«La pace degli ostaggi»: l'editoriale di Silvia Grilli

Due anni dopo il sanguinoso attacco di Hamas a Israele, il 7 ottobre 2023, le vittime di quel pogrom sono state trasformate in carnefici nelle manifestazioni di questi giorni. Lo striscione “7 ottobre giornata della resistenza palestinese”, con i dimostranti che urlavano «assassini» agli ebrei, è stato esibito senza incertezza nei cortei.
Lo slogan «from the River to the Sea (dal fiume al mare)», che sottintende la cancellazione dello Stato d’Israele, è stato gridato senza dubbi.
Il sindaco di Reggio Emilia, che aveva chiesto la fine di quello che ha definito «genocidio», ma anche la liberazione degli ostaggi israeliani mentre premiava la relatrice speciale delle Nazioni Unite Francesca Albanese, è stato pesantemente fischiato e costretto all’abiura.
L’antisionismo ha trovato la sua giustificazione. Le immagini dei bambini uccisi, feriti, terrorizzati sotto il fuoco israeliano, la fame usata come arma di guerra e l’esodo della povera gente palestinese hanno trafitto le coscienze. La strage dei civili fa sì che la maggioranza dell’umanità condanni gli ebrei per “genocidio”.
Sembra importi a pochi qui in Italia della liberazione degli ostaggi vivi o morti nei tunnel di Gaza. E a pochi persino del piano di Donald Trump per la pace, che ha un consenso generalizzato nei Paesi arabi, prevede l’immediato cessate il fuoco, il ritorno a casa dei rapiti, ed è stato parzialmente accettato da Benjamin Netanyahu e anche da Hamas. Abbiamo visto Trump fallire con l’Ucraina, speriamo non fallisca anche qui.
Gli ebrei, anche quelli che protestano contro Netanyahu, hanno una necessità vitale: esistere. Israele è in guerra da 77 anni, assediato da nemici che vorrebbero cancellarlo. Per molti israeliani, il massacro e la presa degli ostaggi del 7 ottobre hanno significato rivivere l’Olocausto. Hanno perso figli, genitori. Tutti hanno un familiare nell’esercito. Un futuro in cui vivere in pace, senza essere continuamente aggrediti, conta per loro più del venire considerati disumani dal resto del mondo.
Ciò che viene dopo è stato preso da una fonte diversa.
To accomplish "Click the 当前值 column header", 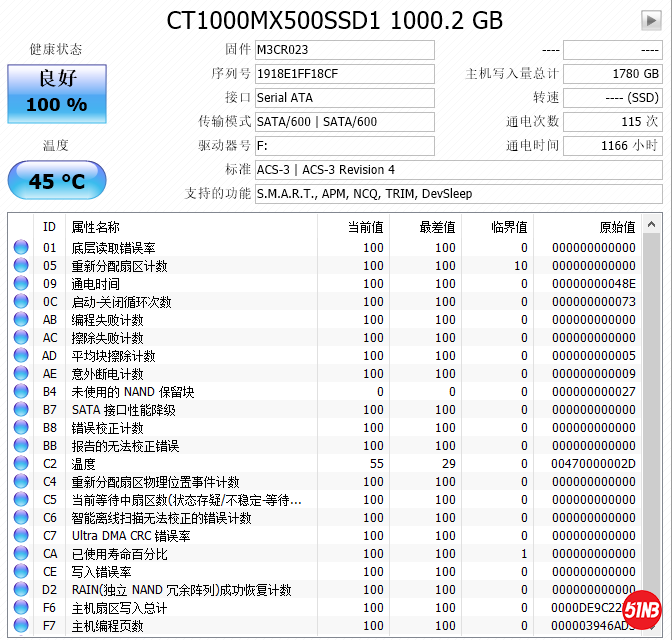I will click(364, 227).
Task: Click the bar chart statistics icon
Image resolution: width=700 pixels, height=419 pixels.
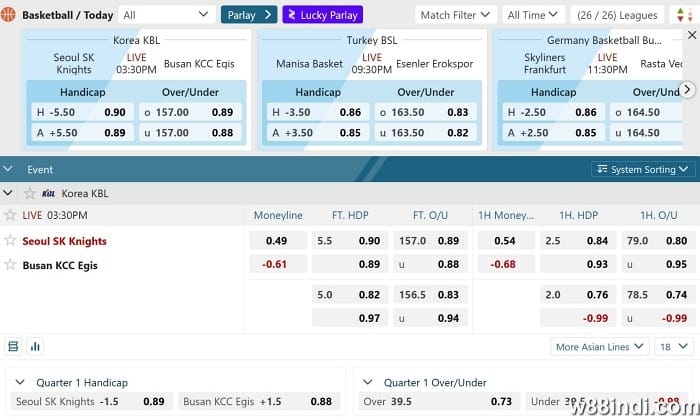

Per un popolo stremato come quello palestinese, la reazione brutale d’Israele è la rivisitazione della tragedia del 1948, quando la sciagurata scelta araba di fare guerra agli ebrei portò esodo e devastazione. I palestinesi hanno perso vite e case. Per i bambini sopravvissuti l’esistenza è solo trauma. Gaza è diventata la terra dei funerali, sacrificata dal terrorismo islamico e distrutta da Israele.
Questo piano di pace imperfetto apre uno spiraglio. Sia gli israeliani sia i palestinesi chiedono il cessate il fuoco. Preghiamo perché finisca questa intollerabile guerra e, due anni dopo il 7 ottobre, si liberino gli ostaggi.